毎年開催している、前途有望な黒人科学者を表彰する第4回エッセイコンテストの受賞者を紹介します。CSTは、研究者の方々から届いたエッセイに記載されている、彼らの背景にある素晴らしいストーリーに冒頭から引き込まれました。
前途有望な黒人科学者の表彰制度の詳細と、リンク先の受賞エッセイをご覧ください。
前途有望な黒人科学者の表彰制度とは?
Cell Signaling Technology (CST)、Cell Press社、Elsevier財団がスポンサーを務める前途有望な黒人科学者の表彰制度は、生命科学、健康科学、地球および環境の科学、データ科学の分野で活躍する若い黒人科学者を対象としたエッセイコンテストです。2020年に始まったこの表彰制度は、多様性を高め、若手研究者の専門的能力の開発をサポートするための資金を提供することを目的としています。この賞は、埋めるべき格差に焦点を当て、これらの問題の解決に向けた不平等性の是正をサポートします。

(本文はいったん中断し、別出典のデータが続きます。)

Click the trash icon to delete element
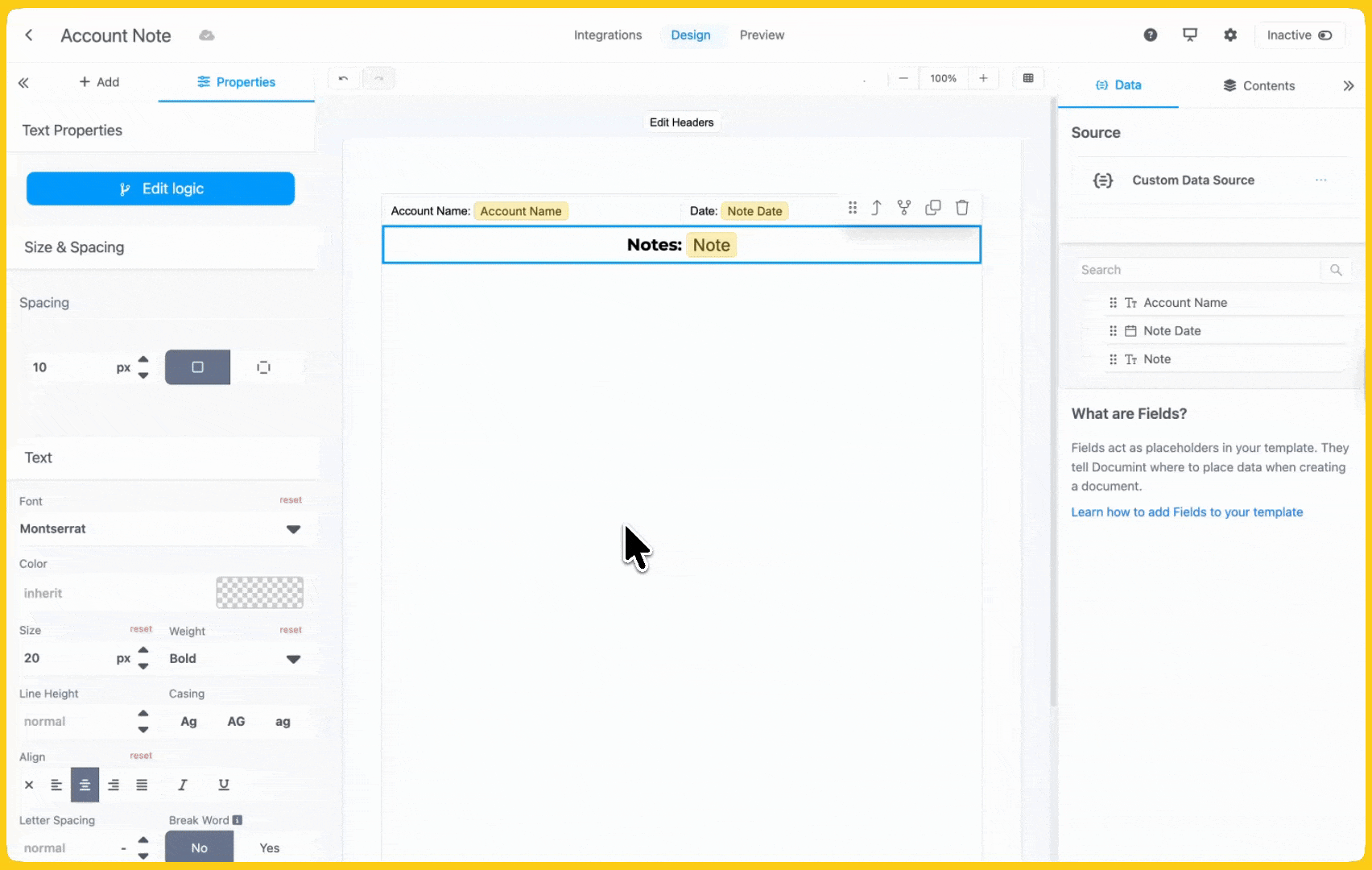The image size is (1372, 870). [x=961, y=208]
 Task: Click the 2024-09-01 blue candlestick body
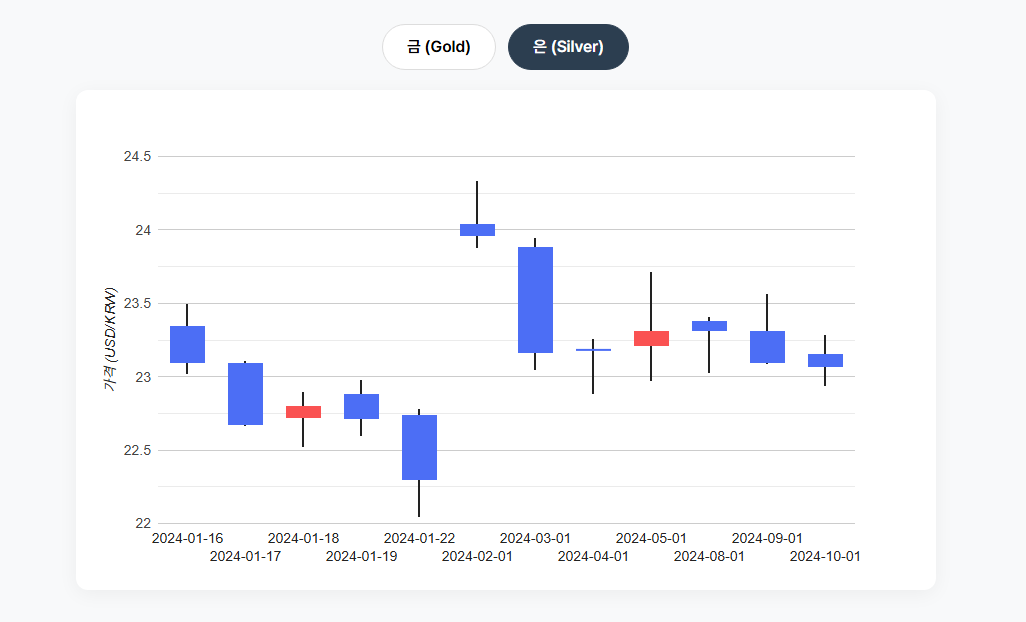pyautogui.click(x=767, y=346)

受賞者を選考するため、応募者には、科学的な展望と目標、科学に興味を持ったきっかけ、より包括的な科学コミュニティにどのように貢献していきたいかをまとめたエッセイを提出していただきます。名高い学術諮問委員会によって選出された受賞者 (学部生2名、大学院生および博士研究員2名) に対し、それぞれ10,000ドルの賞金、希望するElsevierカンファレンスへの無料登録、交通費500ドルが授与されるだけでなく、受賞エッセイをCellまたは希望する他のCell Press誌に掲載します。さらに、特別賞に選出された4名に対し、それぞれに500ドルの賞金が授与され、受賞エッセイをiScienceに掲載します。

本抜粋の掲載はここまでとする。